Task brief: Set down each record exactly. Omit the pictures.

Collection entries
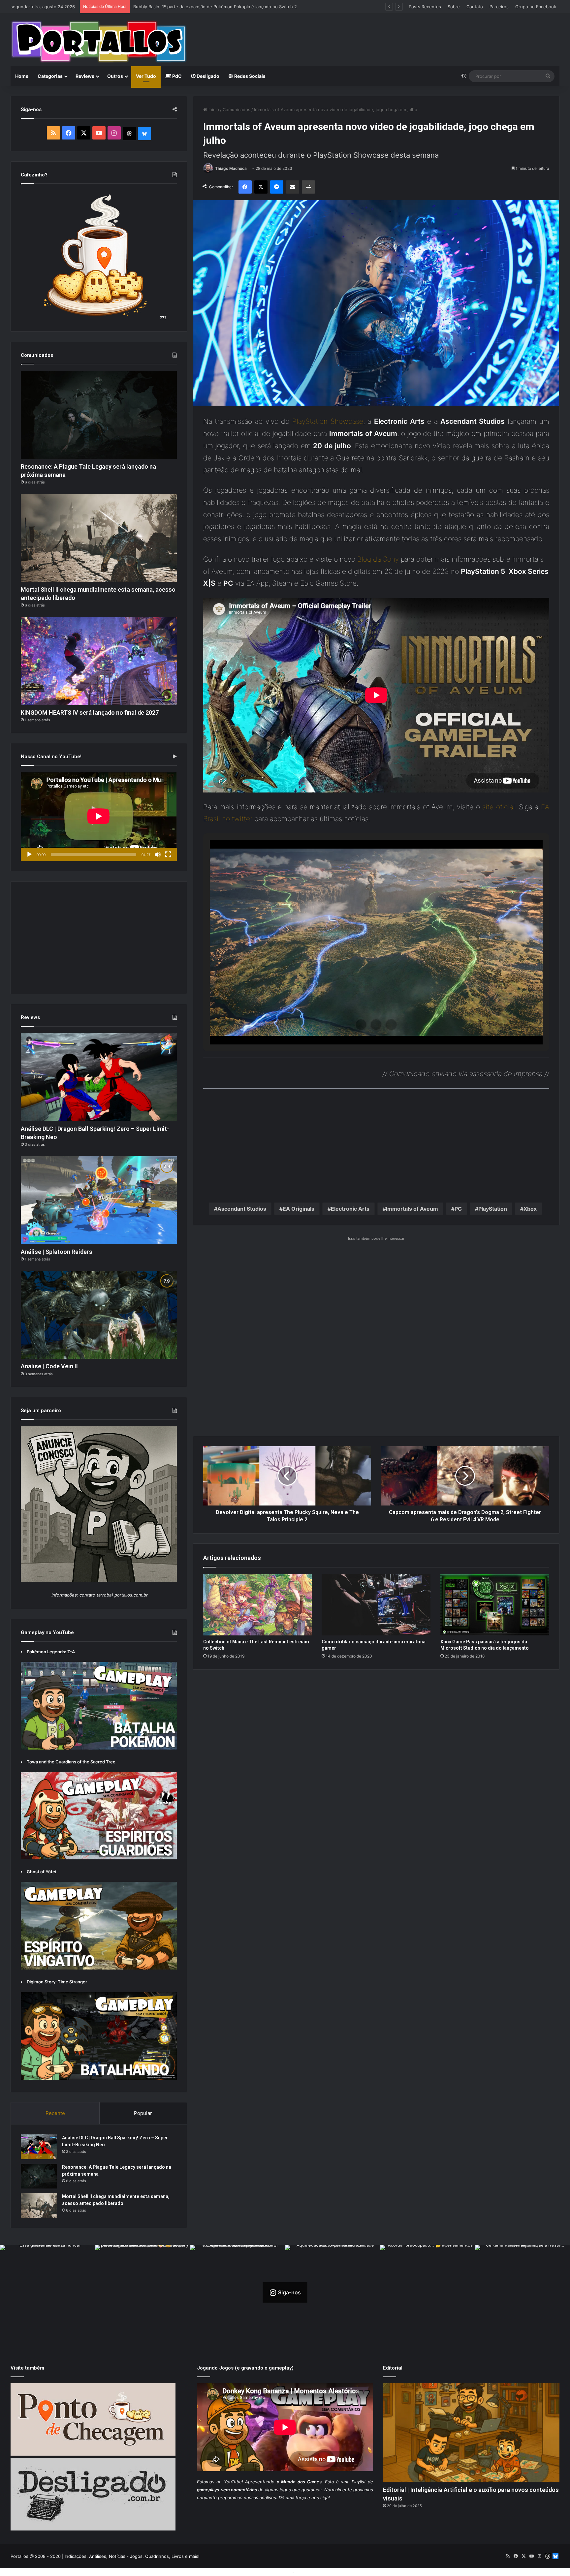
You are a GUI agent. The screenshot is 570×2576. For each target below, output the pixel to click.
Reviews (85, 76)
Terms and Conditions (268, 2571)
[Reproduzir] (29, 854)
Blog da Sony (378, 559)
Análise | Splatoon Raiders (56, 1251)
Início (213, 109)
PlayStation (492, 1208)
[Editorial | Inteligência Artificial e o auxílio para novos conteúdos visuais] (471, 2432)
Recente (55, 2113)
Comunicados (236, 109)
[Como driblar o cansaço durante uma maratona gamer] (376, 1604)
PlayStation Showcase (327, 421)
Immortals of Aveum (412, 1208)
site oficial (498, 807)
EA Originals (298, 1208)
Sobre (454, 6)
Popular (143, 2113)
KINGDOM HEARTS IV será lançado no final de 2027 (90, 712)
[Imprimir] (308, 187)
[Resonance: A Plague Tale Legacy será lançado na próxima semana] (98, 415)
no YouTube (229, 2481)
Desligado (207, 76)
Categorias (50, 76)
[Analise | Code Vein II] (98, 1315)
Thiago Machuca (231, 168)
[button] (361, 1025)
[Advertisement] (378, 35)
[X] (261, 187)
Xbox (530, 1208)
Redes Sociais (249, 76)
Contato (474, 6)
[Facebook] (245, 187)
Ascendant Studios (241, 1208)
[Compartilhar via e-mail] (292, 187)
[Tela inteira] (168, 854)
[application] (98, 816)
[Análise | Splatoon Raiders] (98, 1200)
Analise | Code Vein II (154, 6)
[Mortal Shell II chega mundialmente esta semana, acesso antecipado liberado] (98, 538)
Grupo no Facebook (535, 6)
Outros (115, 76)
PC (458, 1208)
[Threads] (129, 133)
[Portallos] (99, 41)
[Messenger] (276, 187)
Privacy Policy (310, 2571)
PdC (176, 76)
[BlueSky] (144, 133)
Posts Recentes (425, 6)
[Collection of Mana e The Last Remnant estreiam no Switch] (257, 1604)
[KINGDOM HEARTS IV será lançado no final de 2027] (98, 661)
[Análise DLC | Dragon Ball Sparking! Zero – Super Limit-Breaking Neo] (98, 1077)
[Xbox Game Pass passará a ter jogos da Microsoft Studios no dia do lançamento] (494, 1604)
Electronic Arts (350, 1208)
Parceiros (499, 6)
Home (21, 76)
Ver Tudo (146, 76)
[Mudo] (157, 854)
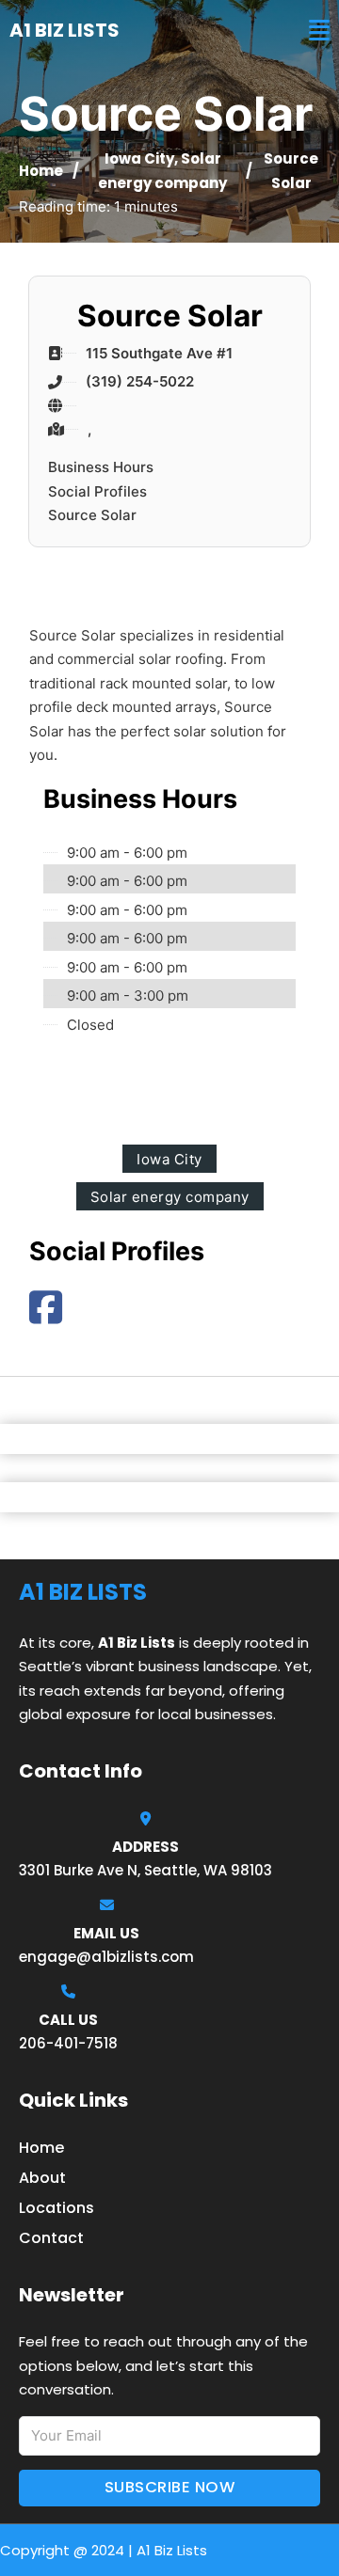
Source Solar (92, 515)
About (42, 2178)
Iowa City (139, 158)
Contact (51, 2238)
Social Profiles (97, 491)
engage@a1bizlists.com (106, 1957)
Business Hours (100, 467)
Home (41, 171)
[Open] (319, 30)
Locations (56, 2208)
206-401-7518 (68, 2043)
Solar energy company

Answer section:
You are a GUI agent. The screenshot is 570×2576. For each target below, output the pixel to click.
Reviews (85, 76)
Terms and Conditions (268, 2571)
[Reproduzir] (29, 854)
Blog da Sony (378, 559)
Análise | Splatoon Raiders (56, 1251)
Início (213, 109)
PlayStation (492, 1208)
[Editorial | Inteligência Artificial e o auxílio para novos conteúdos visuais] (471, 2432)
Recente (55, 2113)
Comunicados (236, 109)
[Como driblar o cansaço durante uma maratona gamer] (376, 1604)
PlayStation Showcase (327, 421)
Immortals of Aveum (412, 1208)
site oficial (498, 807)
EA Originals (298, 1208)
Sobre (454, 6)
Popular (143, 2113)
KINGDOM HEARTS IV será lançado no final de 2027 (90, 712)
[Imprimir] (308, 187)
[Resonance: A Plague Tale Legacy será lançado na próxima semana] (98, 415)
no YouTube (229, 2481)
Desligado (207, 76)
Categorias (50, 76)
[Analise | Code Vein II] (98, 1315)
Thiago Machuca (231, 168)
[button] (361, 1025)
[Advertisement] (378, 35)
[X] (261, 187)
Xbox (530, 1208)
Redes Sociais (249, 76)
Contato (474, 6)
[Facebook] (245, 187)
Ascendant Studios (241, 1208)
[Compartilhar via e-mail] (292, 187)
[Tela inteira] (168, 854)
[application] (98, 816)
[Análise | Splatoon Raiders] (98, 1200)
Analise | Code Vein II (154, 6)
[Mortal Shell II chega mundialmente esta semana, acesso antecipado liberado] (98, 538)
Grupo no Facebook (535, 6)
Outros (115, 76)
PC (458, 1208)
[Threads] (129, 133)
[Portallos] (99, 41)
[Messenger] (276, 187)
Privacy Policy (310, 2571)
PdC (176, 76)
[BlueSky] (144, 133)
Posts Recentes (425, 6)
[Collection of Mana e The Last Remnant estreiam no Switch] (257, 1604)
[KINGDOM HEARTS IV será lançado no final de 2027] (98, 661)
[Análise DLC | Dragon Ball Sparking! Zero – Super Limit-Breaking Neo] (98, 1077)
[Xbox Game Pass passará a ter jogos da Microsoft Studios no dia do lançamento] (494, 1604)
Electronic Arts (350, 1208)
Parceiros (499, 6)
Home (21, 76)
Ver Tudo (146, 76)
[Mudo] (157, 854)
Source Solar (92, 515)
About (42, 2178)
Iowa City (139, 158)
Contact (51, 2238)
Social Profiles (97, 491)
engage@a1bizlists.com (106, 1957)
Business Hours (100, 467)
Home (41, 171)
[Open] (319, 30)
Locations (56, 2208)
206-401-7518 (68, 2043)
Solar energy company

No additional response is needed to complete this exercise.